How kidney disease can affect the body
Kidney disease can affect the body in a number of different ways:
Kidney damage and high blood pressure
The kidneys help to regulate blood pressure by controlling the amount of fluid in the circulation and by sending chemical messengers (called ‘hormones’) that control constriction of blood vessels. Many forms of kidney damage can cause high blood pressure. High blood pressure can also contribute to progressive kidney damage, so this can be a ‘vicious cycle’.
Erythropoietin is another hormone that is secreted by the kidney, and acts on the bone marrow to increase the production of red blood cells by the bone marrow. If kidney function diminishes, insufficient hormone is produced and the number of red blood cells being produced will fall, resulting in anaemia – a low blood count.
Bone and muscle weakness
Healthy kidneys ‘activate’ Vitamin D (which we get from some food and from sunlight). The active form of Vitamin D is needed to maintain normal bone structure and effective muscle function. Advanced kidney disease reduces the amount of activated vitamin D in the system. This can cause bone disease, increasing the risk of fractures and bone pain; and can sometimes cause muscle weakness.
Kidney disease is varied and complex, with many types of conditions, treatments and scales of illness (ranging from temporary, minor ailments to those that are life-threatening).
Am I at risk?
Around 3 million people in the UK are at risk of chronic kidney disease (CKD) – where, in general, kidney damage is potentially long-lasting and possibly progressive, rather than severe.
Often there are few, if any symptoms and many people are not aware they have the condition.
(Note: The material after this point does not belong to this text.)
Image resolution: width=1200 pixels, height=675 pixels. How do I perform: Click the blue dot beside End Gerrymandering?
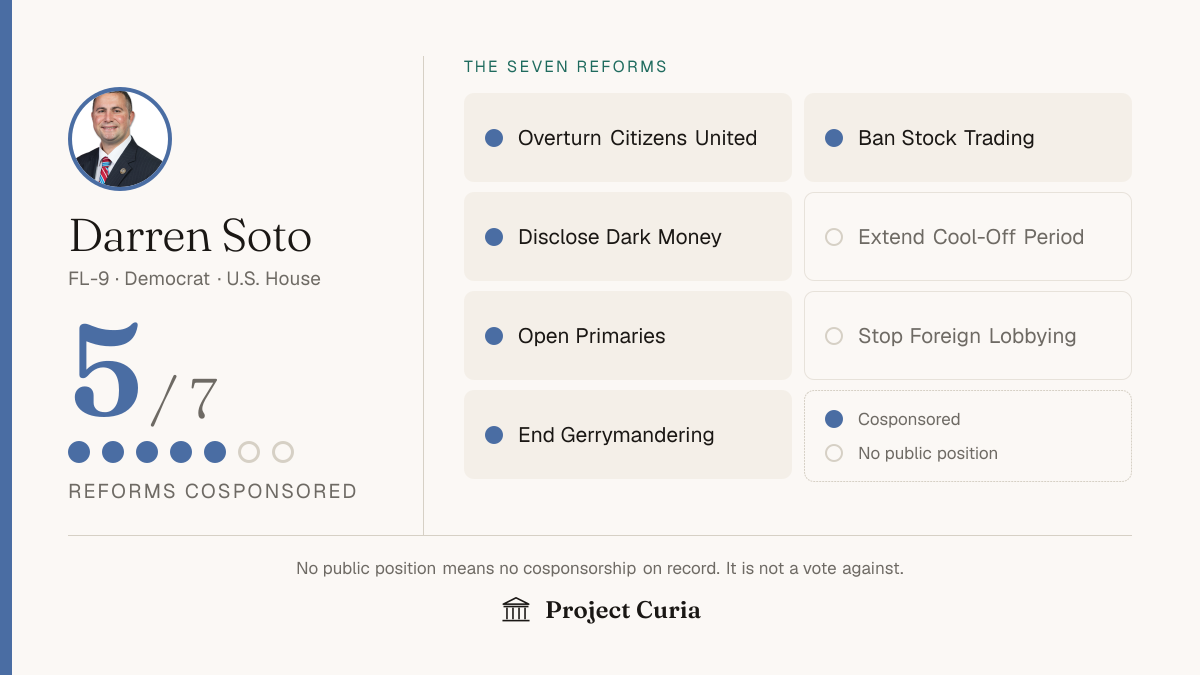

Kidney disease (a term used by doctors to include any abnormality of the kidneys) can affect anyone at any age. However, certain factors may mean that you are at greater risk of developing the illness:
*It is more common if your blood pressure or diabetes hasn’t been well controlled.
What are symptoms of kidney disease?
Most people with early kidney disease don’t have any symptoms at all, and so don’t know that there’s anything wrong with their kidneys. More advanced kidney disease can cause a range of symptoms, although none of these symptoms occur only in kidney disease.
What are the symptoms in more advanced kidney disease?
People with more advanced kidney disease can experience a range of physical and emotional symptoms.
Symptoms can include:
- tiredness and lack of energy
- dry skin
- difficulty sleeping
- poor appetite and weight loss
- decreased interest in sex and/or difficulty becoming sexually aroused
- bone or joint pain
- muscle cramps
- restless legs
- swollen ankles, feet or hands caused by water retention (oedema)
- feeling sick
- dizziness or light-headedness
- finding it difficult to concentrate
- feeling sad, irritable or anxious
- shortness of breath
Speak to your doctor if you have any of these symptoms
The symptoms of kidney disease can be caused by other less serious conditions, but it’s still important to get them checked out by your GP. If a kidney problem is detected, depending on the problem, early diagnosis and treatment can help to slow down any damage. Your GP will use blood and urine tests to check for kidney disease.